REQUIREMENT 1:
Decide whether each statement agrees with the article on What Do We See When We Look at the Sky?, answering yes or no and quoting the deciding words. (a) Lisa and Giorgi meet twice on the same day in Kutaisi. (b) Maya gives Lisa a black amber ring for protection at night. (c) Giorgi's football coach recognizes him after the transformation.
REQUIREMENT 2:
Please retype the part of the article on What Do We See When We Look at the Sky? between "What Do We See When We Look at the Sky? (რას" and "and Vakhtang Panchulidze.", inclusive.
REQUIREMENT 3:
Write what comes next in the article on What Do We See When We Look at the Sky?, beginning after its final sentence.

━━ READING PASSAGE ━━

- Film poster
- Georgian: რას ვხედავთ როდესაც ცას ვუყურებთ?
- Directed by: Alexandre Koberidze
- Screenplay by: Alexandre Koberidze
- Starring: Ani Karseladze; Giorgi Bochorishvili; Vakhtang Fanchulidze;
- Release date: March 2021 (Berlinale);
- Countries: Germany Georgia
- Language: Georgian
- Box office: $25,549

= What Do We See When We Look at the Sky? =

German-Georgian drama film

What Do We See When We Look at the Sky? (რას ვხედავთ როდესაც ცას ვუყურებთ?) is a 2021 German-Georgian drama film written and directed by Alexandre Koberidze. The film stars Ani Karseladze, Giorgi Bochorishvili and Vakhtang Panchulidze.

The film had its worldwide premiere at the 71st Berlin International Film Festival in March 2021.

== Plot ==
Medical student Lisa and soccer player Giorgi happen to meet twice on the same day in the Georgian city of Kutaisi. Already the first brief moment is enough for them to fall in love with each other. In the evening they meet a second time and arrange to meet in a café the next day. On the way home, Lisa is warned of a curse she has fallen victim to by a seedling, a security camera, a drainpipe and the wind. Her roommate Maya tries to calm her down and gives her a black amber ring to protect her at night.

When Lisa and Giorgi wake up the next day, they realize that they look completely different. The curse is to ensure that they do not find each other again. Both also lose their greatest talent – Lisa the medical knowledge she learned at university, Giorgi his footballing qualities. Maya tries to calm Lisa down. She advises her to call in sick at work and still meet Giorgi at the café as intended. If he actually liked her, he would understand the truth. Giorgi, on the other hand, is shocked by his transformation and is not recognized by his football coach, who expels him from the sports field as a stranger. Lisa and Giorgi go to the café that evening, as agreed, but don't recognize each other. Both assume that they were stood up by the other.

━━━
━━ PROVIDED INFORMATION ━━

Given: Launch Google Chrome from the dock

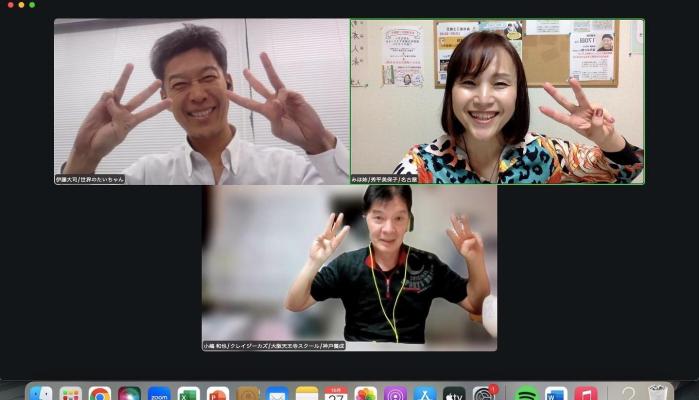Looking at the screenshot, I should pyautogui.click(x=100, y=394).
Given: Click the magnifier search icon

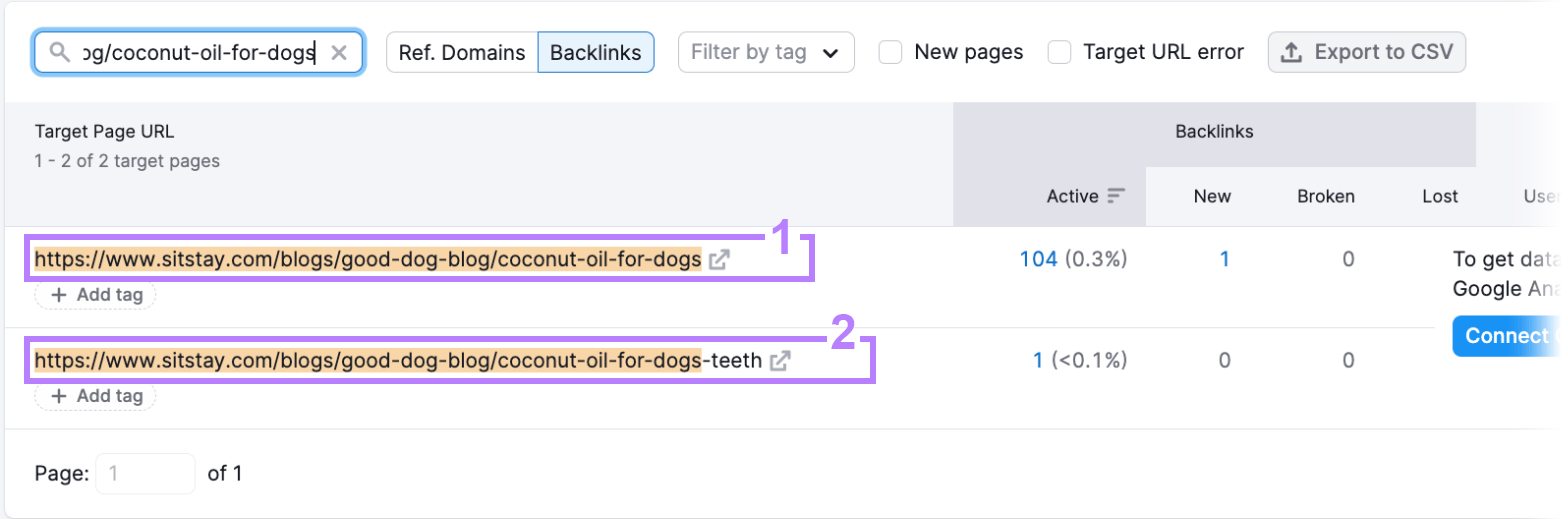Looking at the screenshot, I should point(60,53).
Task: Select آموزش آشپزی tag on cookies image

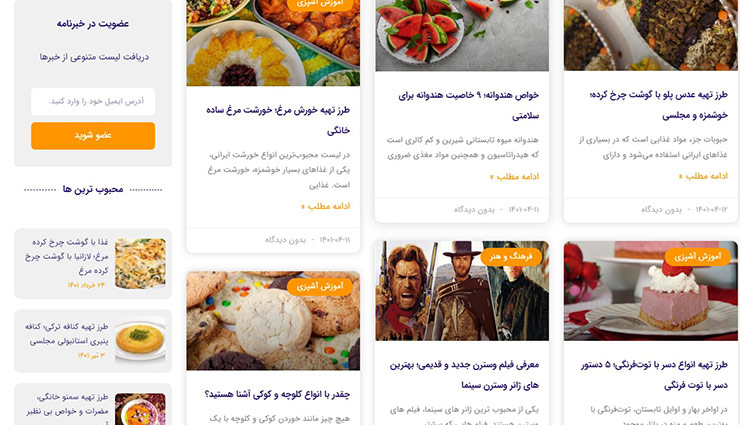Action: click(x=320, y=286)

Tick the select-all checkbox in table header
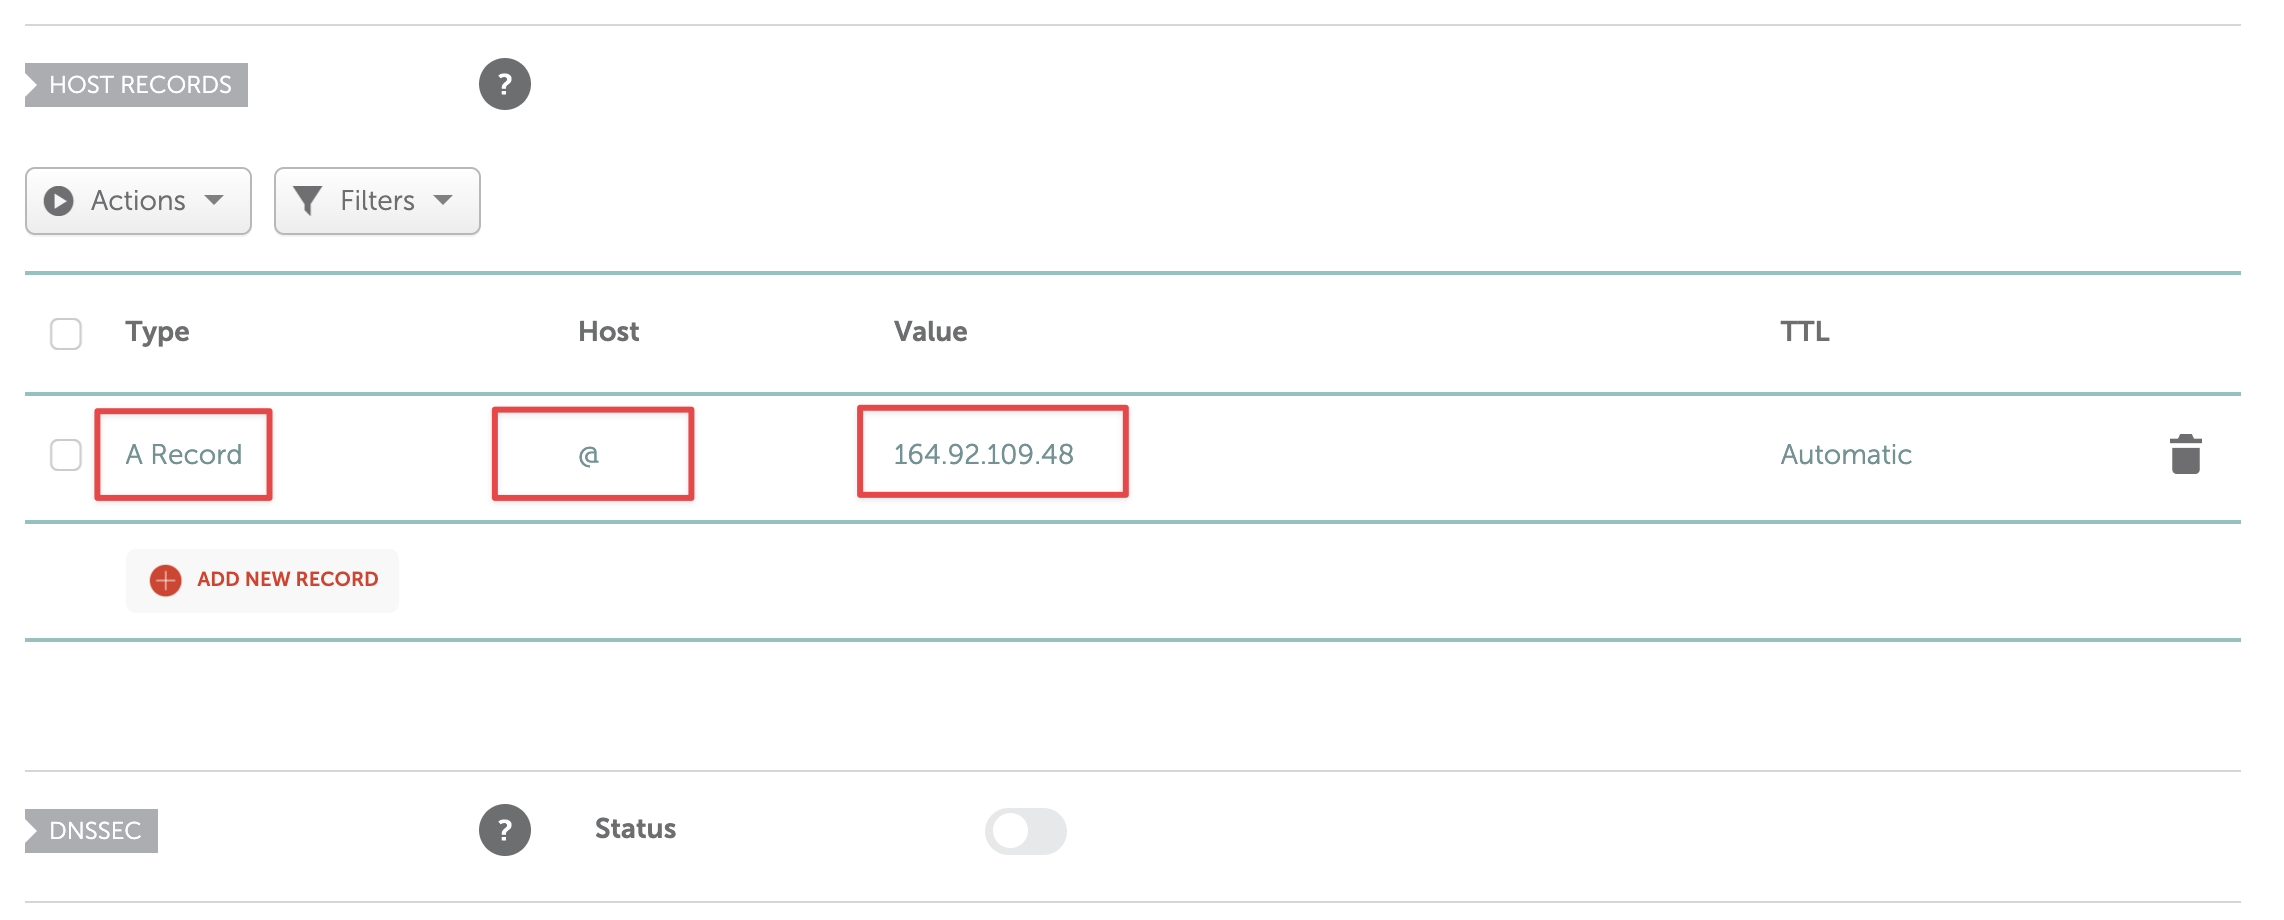point(66,333)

━━━

EXPECTED OUTPUT 1:
(a) Yes: "happen to meet twice on the same day in the Georgian city of Kutaisi"
(b) Yes: "gives her a black amber ring to protect her at night"
(c) No: "is not recognized by his football coach, who expels him from the sports field as a stranger"

EXPECTED OUTPUT 2:
What Do We See When We Look at the Sky? (რას ვხედავთ როდესაც ცას ვუყურებთ?) is a 2021 German-Georgian drama film written and directed by Alexandre Koberidze. The film stars Ani Karseladze, Giorgi Bochorishvili and Vakhtang Panchulidze.

EXPECTED OUTPUT 3:
Lisa has to give up her job at the pharmacy. She finds a new job at the coffee shop where she originally intended to meet Giorgi. Giorgi also starts working for the café owner. He is supposed to guide guests into the café with sporting bets on a remotely installed pull-up bar. Although Lisa and Giorgi see each other every day, they don't recognize each other. When the soccer World Cup begins abroad, the café owner wants to attract more guests with a screen, but business is bad. Lisa's visit to a music teacher, who is said to be able to remove curses with the help of coffee and cards, is also unsuccessful. By chance, Lisa and Giorgi are cast as lovers for a film. This brings them closer to each other. When the film is presented in a cinema, both see their real faces on the screen and thus recognize each other.

In the end, the narrator questions the "strange" subject and the film itself. The work says nothing about society and is "useless," but such incidents do happen, albeit rarely.

==Cast==
The cast include:
- Ani Karseladze as Lisa
- Giorgi Bochorishvili as Giorgi
- Oliko Barbakadze as Lisa
- Giorgi Ambroladze
- Vakhtang Panchulidze
- Sofio Tchanishvili as Ana
- Irina Chelidze
- David Koberidze as Irakli
- Sofio Sharashidze as Ana

==Release==
On February 11, 2021, Berlinale announced that the film would have its worldwide premiere at the 71st Berlin International Film Festival in the Berlinale Competition section, in March 2021.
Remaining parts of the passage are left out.